Population Genetics AP Shortcut
Compact reference
- Population = same species, same area.
- Gene pool = all alleles in the population.
- Allele frequency = percent of allele copies.
- Genotype frequency = percent of individuals with a genotype.
- Evolution = allele frequency change over generations.
AP exam clue: If the allele frequencies changed, the population evolved.
Population Genetics Reasoning Ladder
Identify the gene or trait
Which allele, genotype, or phenotype is being tracked?
Calculate or compare frequencies
Find allele frequency or genotype frequency.
Compare generations
Look for frequency change over time.
Identify the mechanism
Selection, drift, gene flow, mutation, or nonrandom mating.
Explain evolution
If allele frequencies changed, the population evolved.
AP exam clue: Individuals do not evolve. Populations evolve when allele frequencies change.
Why do populations evolve, not individuals?
Direct answer: Individuals do not evolve because their allele combinations do not change in response to need. Populations evolve when allele frequencies change across generations.
- Individuals can survive, reproduce, or die.
- Populations contain genetic variation.
- Selection or other mechanisms can change which alleles become more common.
- Evolution is measured at the population level.
See the natural selection AP Biology guide for how selection acts on individuals while populations change.
What is a gene pool?
Direct answer: A gene pool is the complete set of alleles in a population.
- Includes all alleles for all genes in a population.
- Gene pools can change over time.
- Mutation can add alleles.
- Gene flow can move alleles.
- Natural selection and drift can change allele frequencies.
What is allele frequency?
Direct answer: Allele frequency is how common an allele is in a population.
allele frequency = number of copies of an allele / total number of allele copies
For a diploid population, each individual has two allele copies for a gene. If there are N individuals, there are 2N allele copies.
Example
In a population of 100 diploid organisms, there are 200 total allele copies. If 60 copies are allele A, the frequency of A is 60/200 = 0.30.
What is genotype frequency?
Direct answer: Genotype frequency is how common a genotype is in a population.
genotype frequency = number of individuals with a genotype / total number of individuals
Example
If 25 out of 100 individuals are AA, the AA genotype frequency is 25/100 = 0.25.
Allele Frequency vs Genotype Frequency
Direct answer: Allele frequency counts allele copies, while genotype frequency counts individuals with each genotype.

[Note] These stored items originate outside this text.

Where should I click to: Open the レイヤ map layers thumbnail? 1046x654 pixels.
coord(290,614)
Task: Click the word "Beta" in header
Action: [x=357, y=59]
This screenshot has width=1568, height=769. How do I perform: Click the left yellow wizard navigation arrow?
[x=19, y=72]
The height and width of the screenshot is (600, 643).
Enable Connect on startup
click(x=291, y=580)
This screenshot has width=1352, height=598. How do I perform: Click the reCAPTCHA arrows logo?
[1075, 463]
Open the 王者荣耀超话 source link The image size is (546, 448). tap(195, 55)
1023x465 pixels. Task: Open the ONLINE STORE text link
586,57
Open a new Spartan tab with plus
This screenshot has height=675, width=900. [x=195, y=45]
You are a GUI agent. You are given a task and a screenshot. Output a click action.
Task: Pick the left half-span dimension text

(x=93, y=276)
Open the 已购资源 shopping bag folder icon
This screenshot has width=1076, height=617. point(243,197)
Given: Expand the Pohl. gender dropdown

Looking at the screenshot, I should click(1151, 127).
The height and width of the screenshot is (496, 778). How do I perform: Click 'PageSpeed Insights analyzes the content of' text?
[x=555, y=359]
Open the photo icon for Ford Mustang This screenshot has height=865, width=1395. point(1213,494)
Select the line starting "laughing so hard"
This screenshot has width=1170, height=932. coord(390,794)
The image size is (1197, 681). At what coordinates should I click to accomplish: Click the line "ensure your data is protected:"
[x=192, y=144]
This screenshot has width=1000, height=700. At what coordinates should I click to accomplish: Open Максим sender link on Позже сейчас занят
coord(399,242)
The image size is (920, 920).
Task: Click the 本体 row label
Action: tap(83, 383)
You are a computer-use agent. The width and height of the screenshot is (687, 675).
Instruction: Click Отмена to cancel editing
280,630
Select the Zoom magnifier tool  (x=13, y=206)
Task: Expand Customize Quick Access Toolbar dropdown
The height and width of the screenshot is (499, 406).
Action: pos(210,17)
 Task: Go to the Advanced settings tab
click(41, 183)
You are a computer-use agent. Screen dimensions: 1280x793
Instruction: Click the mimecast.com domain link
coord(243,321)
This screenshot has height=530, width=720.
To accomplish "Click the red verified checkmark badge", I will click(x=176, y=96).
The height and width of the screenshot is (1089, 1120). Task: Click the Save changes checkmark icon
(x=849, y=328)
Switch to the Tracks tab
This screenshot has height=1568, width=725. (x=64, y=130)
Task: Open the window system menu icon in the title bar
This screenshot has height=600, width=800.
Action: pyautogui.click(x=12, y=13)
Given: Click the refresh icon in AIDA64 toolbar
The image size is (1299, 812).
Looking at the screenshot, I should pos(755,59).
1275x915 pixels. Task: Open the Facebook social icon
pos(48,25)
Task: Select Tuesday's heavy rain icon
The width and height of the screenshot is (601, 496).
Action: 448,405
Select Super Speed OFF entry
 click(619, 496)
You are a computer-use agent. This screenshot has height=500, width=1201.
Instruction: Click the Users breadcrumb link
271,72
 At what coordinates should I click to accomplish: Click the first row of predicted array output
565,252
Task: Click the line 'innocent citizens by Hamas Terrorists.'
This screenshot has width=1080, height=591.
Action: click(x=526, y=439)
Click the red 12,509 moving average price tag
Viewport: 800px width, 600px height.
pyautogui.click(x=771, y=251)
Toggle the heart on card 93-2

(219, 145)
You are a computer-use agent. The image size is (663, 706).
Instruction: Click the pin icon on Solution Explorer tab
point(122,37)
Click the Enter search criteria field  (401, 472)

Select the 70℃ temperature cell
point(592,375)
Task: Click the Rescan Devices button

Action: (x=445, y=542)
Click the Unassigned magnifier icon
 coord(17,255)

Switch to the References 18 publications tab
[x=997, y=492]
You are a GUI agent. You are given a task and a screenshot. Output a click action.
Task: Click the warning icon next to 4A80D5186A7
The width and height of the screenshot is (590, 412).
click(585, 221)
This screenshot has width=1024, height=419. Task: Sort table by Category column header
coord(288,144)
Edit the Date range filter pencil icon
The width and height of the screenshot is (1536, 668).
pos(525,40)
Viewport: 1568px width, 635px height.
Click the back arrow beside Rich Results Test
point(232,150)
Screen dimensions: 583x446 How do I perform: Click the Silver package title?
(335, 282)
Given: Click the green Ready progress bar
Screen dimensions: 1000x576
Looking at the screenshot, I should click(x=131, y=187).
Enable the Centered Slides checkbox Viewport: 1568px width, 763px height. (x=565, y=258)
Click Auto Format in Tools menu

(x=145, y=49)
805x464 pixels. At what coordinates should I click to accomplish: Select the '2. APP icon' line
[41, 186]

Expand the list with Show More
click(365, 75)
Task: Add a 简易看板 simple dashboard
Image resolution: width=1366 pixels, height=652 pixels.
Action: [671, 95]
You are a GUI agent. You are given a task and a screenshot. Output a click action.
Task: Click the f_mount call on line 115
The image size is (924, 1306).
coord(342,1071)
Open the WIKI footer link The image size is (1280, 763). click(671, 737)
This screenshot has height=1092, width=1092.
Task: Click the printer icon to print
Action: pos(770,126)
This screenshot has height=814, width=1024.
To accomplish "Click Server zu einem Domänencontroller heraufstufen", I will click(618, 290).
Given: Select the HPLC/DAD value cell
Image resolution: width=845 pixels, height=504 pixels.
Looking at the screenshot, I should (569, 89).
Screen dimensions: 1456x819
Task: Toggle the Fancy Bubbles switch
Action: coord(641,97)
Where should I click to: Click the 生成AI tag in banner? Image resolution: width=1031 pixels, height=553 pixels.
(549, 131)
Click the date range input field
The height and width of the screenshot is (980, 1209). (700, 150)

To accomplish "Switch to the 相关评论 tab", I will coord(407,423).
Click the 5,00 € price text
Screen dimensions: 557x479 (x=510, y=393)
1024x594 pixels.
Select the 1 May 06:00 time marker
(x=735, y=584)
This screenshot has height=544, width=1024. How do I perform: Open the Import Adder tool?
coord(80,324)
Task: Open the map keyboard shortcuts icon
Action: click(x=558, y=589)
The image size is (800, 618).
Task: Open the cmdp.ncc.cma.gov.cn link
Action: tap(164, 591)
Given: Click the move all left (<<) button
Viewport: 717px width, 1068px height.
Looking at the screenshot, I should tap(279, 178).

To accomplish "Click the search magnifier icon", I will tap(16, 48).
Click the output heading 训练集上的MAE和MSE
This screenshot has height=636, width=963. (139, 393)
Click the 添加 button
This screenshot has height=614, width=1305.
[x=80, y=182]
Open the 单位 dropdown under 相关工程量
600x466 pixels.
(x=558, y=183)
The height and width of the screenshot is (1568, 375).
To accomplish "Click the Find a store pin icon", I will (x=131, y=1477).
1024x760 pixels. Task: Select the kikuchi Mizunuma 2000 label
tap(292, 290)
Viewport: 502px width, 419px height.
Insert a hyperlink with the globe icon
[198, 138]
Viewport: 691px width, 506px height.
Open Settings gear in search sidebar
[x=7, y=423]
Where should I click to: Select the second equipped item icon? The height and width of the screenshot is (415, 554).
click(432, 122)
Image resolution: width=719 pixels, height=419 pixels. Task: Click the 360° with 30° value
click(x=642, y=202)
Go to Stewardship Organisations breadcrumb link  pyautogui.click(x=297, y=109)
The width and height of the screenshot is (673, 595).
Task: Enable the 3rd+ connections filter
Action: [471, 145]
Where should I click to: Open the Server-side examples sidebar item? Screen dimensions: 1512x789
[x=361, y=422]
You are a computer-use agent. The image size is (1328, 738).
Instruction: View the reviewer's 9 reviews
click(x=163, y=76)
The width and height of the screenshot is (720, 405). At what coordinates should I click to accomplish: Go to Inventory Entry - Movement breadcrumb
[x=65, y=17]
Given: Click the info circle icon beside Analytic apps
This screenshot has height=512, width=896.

| Feature | Allele Frequency | Genotype Frequency |
|---|---|---|
| What is counted | Allele copies | Individuals with each genotype |
| Denominator | Total allele copies (2N in diploids) | Total individuals (N) |
| Example | 110 A copies / 200 = 0.55 | 30 AA / 100 = 0.30 |
| AP exam clue | Evolution is measured by allele frequency change | Phenotype proportions depend on genotype frequencies |
| Hardy-Weinberg connection | p and q are allele frequencies | p², 2pq, and q² are genotype frequencies |
How to Calculate Allele Frequency
Count total individuals.
Multiply by 2 for total allele copies in diploid organisms.
Count copies of the allele.
Divide allele copies by total allele copies.
Convert to percent if needed.
Check that allele frequencies add to 1.
Worked example — population: 30 AA, 50 Aa, 20 aa
Calculate A: AA contributes 60 A alleles. Aa contributes 50 A alleles. Total A = 110. Total alleles = 200. A frequency = 110/200 = 0.55.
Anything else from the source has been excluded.